Aos 54 anos, Carlos Ferreira é o único cirurgião de guerra português da Cruz Vermelha Internacional. Esteve em missão nos piores palcos em conflito do mundo: Faixa de Gaza, Iémen, Iraque, República do Congo, Sudão do Sul, Ucrânia. Aí conheceu a natureza mais negra do homem. Salvou muitas vidas, mas teve de deixar muitas para trás. Por falta de tempo, falta de equipamentos e de meios humanos. São os seus fantasmas. Por isso quer recrutar mais gente e escreveu Cirurgia de Guerra e Medicina Humanitária, um livro onde descreve os casos clínicos que apanhou pela frente. Uma obra onde não se envolve, não fala das suas experiências pessoais. Fica ao largo das histórias. Que doem. Nesta entrevista, expõe-se pela primeira vez. «Aprendi que podemos fazer a diferença com coisas muito simples, basta ter a coragem de dar o primeiro passo. Temos de ser melhores do que isto».

É conhecido como o melhor cirurgião de guerra da Cruz Vermelha Internacional e lançou recentemente um livro onde relata os casos clínicos provocados pela guerra, a experiência que adquiriu nas muitas missões dos últimos anos, nos piores cenários de guerra do mundo. Isto um ano depois de ter voltado de Gaza. No livro, porém, pouco fala desta sua última missão e muito menos da sua experiência pessoal. Por que evita entrar nessa ‘história’? Houve editoras que me disseram o mesmo – ou seja, que, sem as minhas experiências ou as minhas histórias, o livro não se vendia. Ora, eu não quero vender livros. Em Portugal não temos vocação para missões humanitárias. Temos uma medicina muito boa, ao nível dos países mais desenvolvidos do mundo, acabamos a especialidade e somos autónomos, fazemos aquilo que é o melhor na nossa área. Mas na medicina humanitária não somos protagonistas. Sou assistente de cirurgia, dou aulas na Católica, faço apresentações na faculdade e o que eu pretendo é que os alunos, na fase em que estão a açambarcar todas as informações, percebam que também existe este tipo de medicina, que é diferente de qualquer outra. Por isso, o que eu gostava é que o livro chegasse às faculdades. Se a obra tivesse essa carga emocional, com o relato dos perigos e de todas as dificuldades que nos surgem no terreno, bem como do imenso sofrimento das vítimas, a mensagem não seria eficaz para quem quer dar o primeiro passo.

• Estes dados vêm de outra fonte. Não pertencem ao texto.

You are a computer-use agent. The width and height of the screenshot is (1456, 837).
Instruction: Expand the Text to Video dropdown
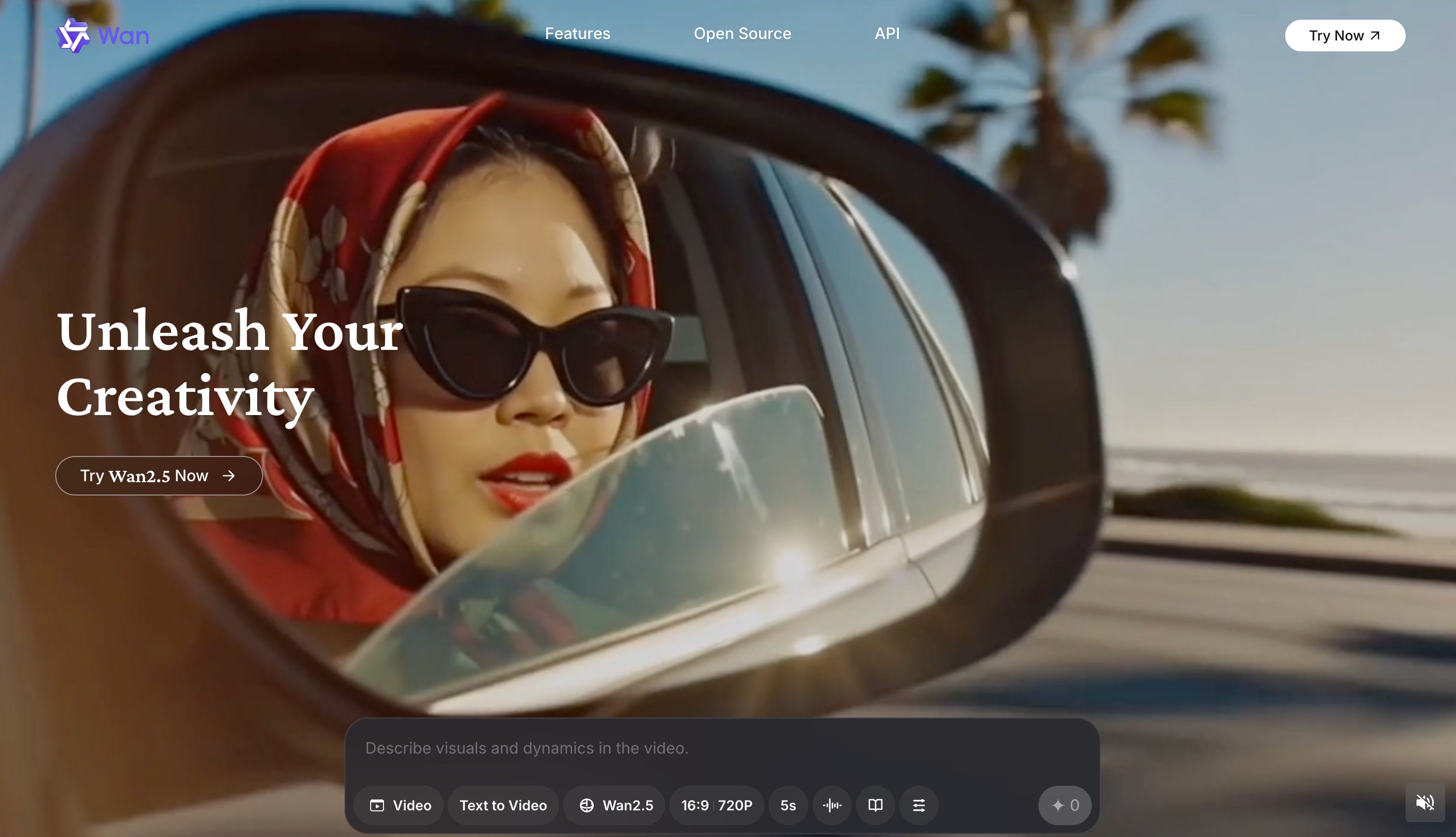click(503, 805)
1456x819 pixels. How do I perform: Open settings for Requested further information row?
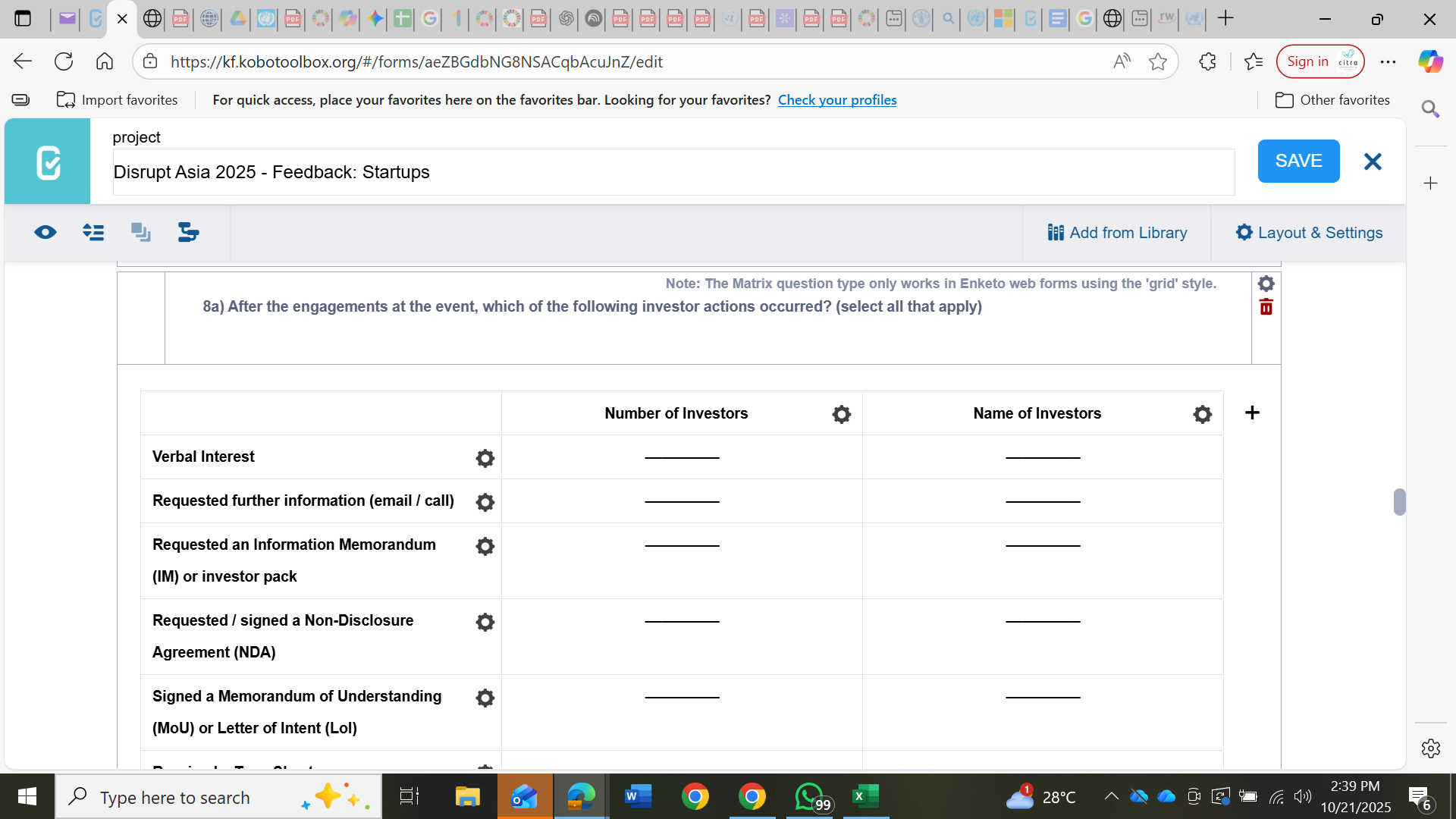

É por isso que quase não fala de Gaza no livro? É uma realidade muito dura? Gaza foi um thriller. Quando cheguei, começou a ofensiva a Rafah. Já estive em várias missões noutros países, em situações complicadíssimas, mas, ali, 100% da população civil ou está a ser chantageada pelo Hamas ou é prisioneira de Israel. O que percebemos no terreno é que as pessoas não querem o Hamas, mas estão prisioneiras do Hamas; também não querem Israel, mas são prisioneiros dos israelitas e não têm para onde fugir. É uma prisão onde todos os dias são cometidas atrocidades. Em Gaza, conseguimos ver que não há limites no que um ser humano pode infligir a outro. E, quando olhamos para trás e nos lembramos do que os judeus sofreram na II Guerra Mundial, isto torna-se completamente incompreensível. Em outubro, Israel sofreu um ataque horrível, mas o contexto político não pode justificar o extremismo e a destruição. E a população civil não tem culpa.

O que o marcou mais em Gaza? Estive sobretudo com crianças, que são as grandes vítimas dos bombardeamentos.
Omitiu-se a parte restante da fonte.